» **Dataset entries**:

============

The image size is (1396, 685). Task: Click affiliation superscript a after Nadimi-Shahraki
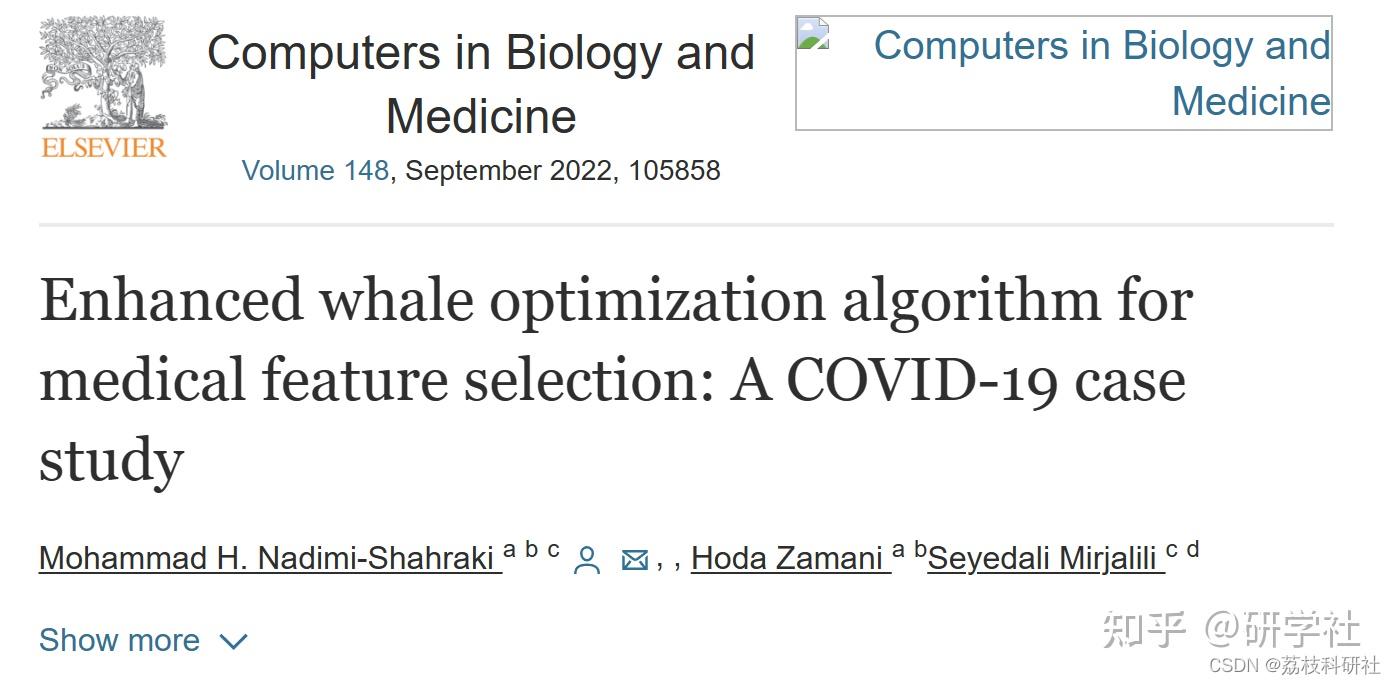pyautogui.click(x=510, y=549)
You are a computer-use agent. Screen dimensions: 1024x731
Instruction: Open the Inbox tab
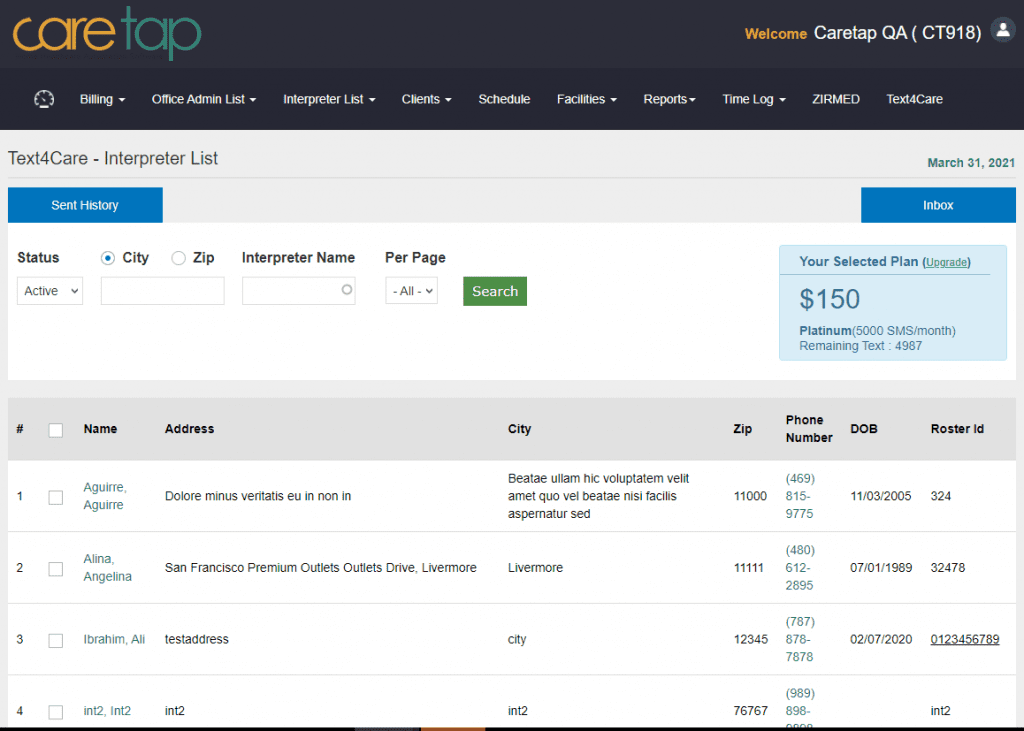[x=938, y=205]
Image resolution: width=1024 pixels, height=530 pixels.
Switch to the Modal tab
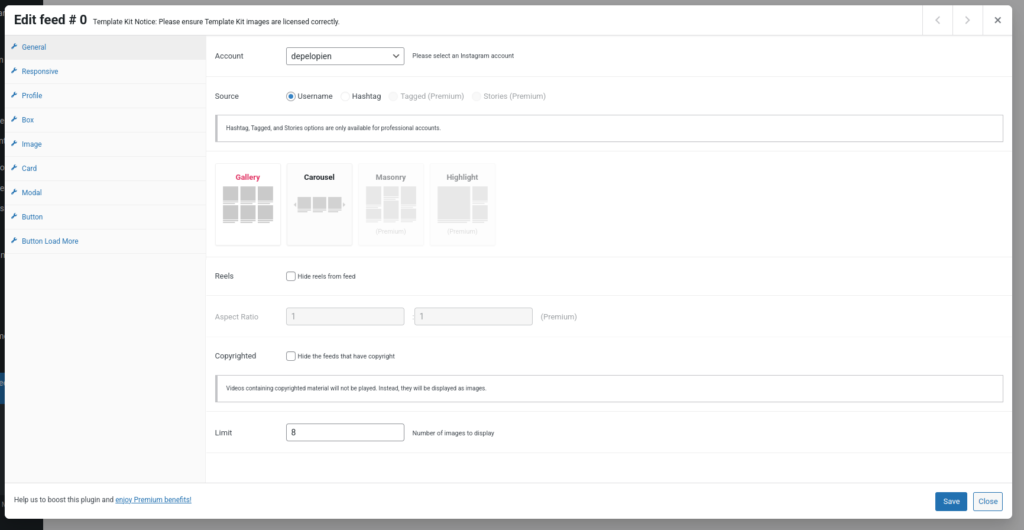(31, 193)
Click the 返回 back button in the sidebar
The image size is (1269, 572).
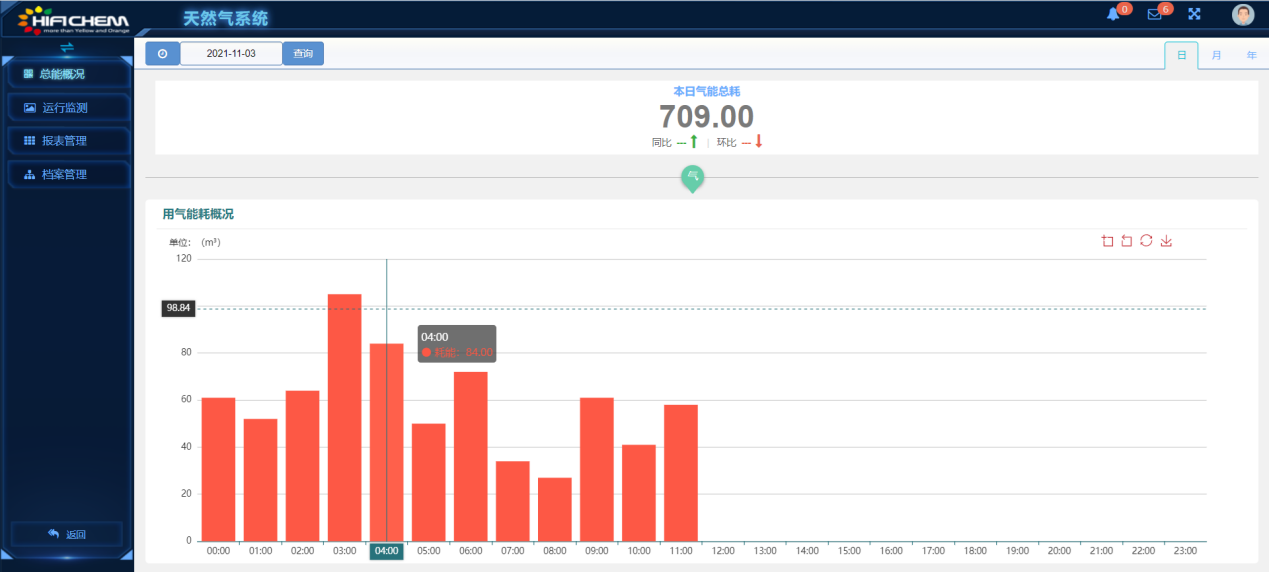[x=67, y=534]
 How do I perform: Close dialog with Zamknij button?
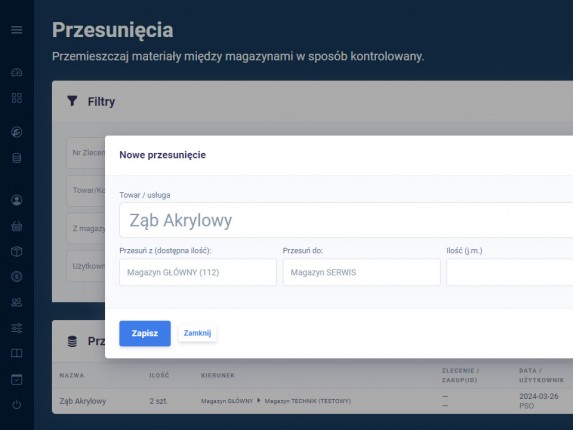click(x=197, y=333)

============

» **WORK INSTRUCTIONS**: Rewrite the records from the line containing "How do I perform: Close" through the end of the records, switching "dialog" to "window" and changing nothing else. Leave out the pictures.

» **FINISHED EXERCISE**:
 How do I perform: Close window with Zamknij button?
click(x=197, y=333)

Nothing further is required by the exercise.